A: In our ecumenical times the line of reasoning that you cite is commonplace. But the logic does not follow. It is true, of course, that there are a number of different interpretations proposed by people that espouse the belief systems of various religious groups. The differences in interpretation at times may even seem miniscule, as far as the untrained observer is concerned. However, just because it is true that different interpretations exist, does not mean that one can never be certain as to which, if any, interpretations are correct.
As a matter of fact, we know that there really is only one Spirit-intended meaning for each passage in Scripture. God is never the author of confusion. When he speaks to us in his verbally inspired Word, he is using human language to convey a specific message of truth for our lives. The person who does the interpreting of Bible verses must then be very careful to “let Scripture interpret Scripture,” so that God’s truth is not perverted. This is the admonition Peter gives in his First Epistle: “If anyone speaks, he should do it as one speaking the very words of God.” Thus, even Scripture itself does not allow for multiple meanings pertaining to various doctrines. L. Berkhoff, one who has made a study of the principles of how one interprets Scripture says: “It must be maintained that Scripture, no matter how many significations separate words may have, has but one proper sense.”
How can one be sure of the proper meaning? It is only by more and more study of God’s Word, as the Berean people were commended for in Acts 17. But as one studies Scripture, a sincere effort needs to be made in keeping outside influences and prior presuppositions from bearing on the Spirit-intended meaning of the passages.
Remember that our Lord Jesus said: “If you hold to my teaching, you are really my disciples. Then you will know the truth, and the truth will set you free” (John 8:31). After one has thoroughly studied the teachings in Scripture, then one should be confident of what the truth is, just as Jesus says. It is pure malarky for anyone to suggest that we today cannot know the truth, and therefore have to be uncertain about how boldly we confess our doctrine. A stand finally needs to be taken.
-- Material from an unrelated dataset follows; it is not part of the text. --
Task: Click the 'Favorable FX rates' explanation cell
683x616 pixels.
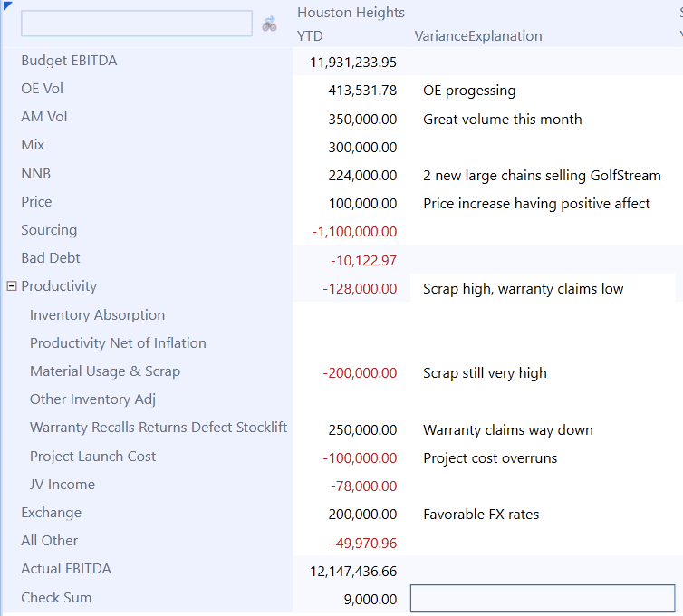Action: coord(481,515)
But our consciences must be convinced, as Luther’s was, that our stand is resting on God’s Word alone and not human opinion.
Those who suggest that it is impossible to ascertain the truth from the Bible today, either are giving evidence of their laziness (in not wanting to do the necessary study of the Word), or else they are caving in to the unionistic pressure of not wanting to take a firm stand (for fear that “bold confessions” are divisive) .
It is not necessary for a person to have to know Hebrew and Greek before he can be assured of the truth. The whole Christian doctrine is revealed in passages that, when translated, are clear enough to both the learned and the unlearned alike. What is taught as Christian doctrine is never based on obscure verses, nor is it substantiated by only one verse alone.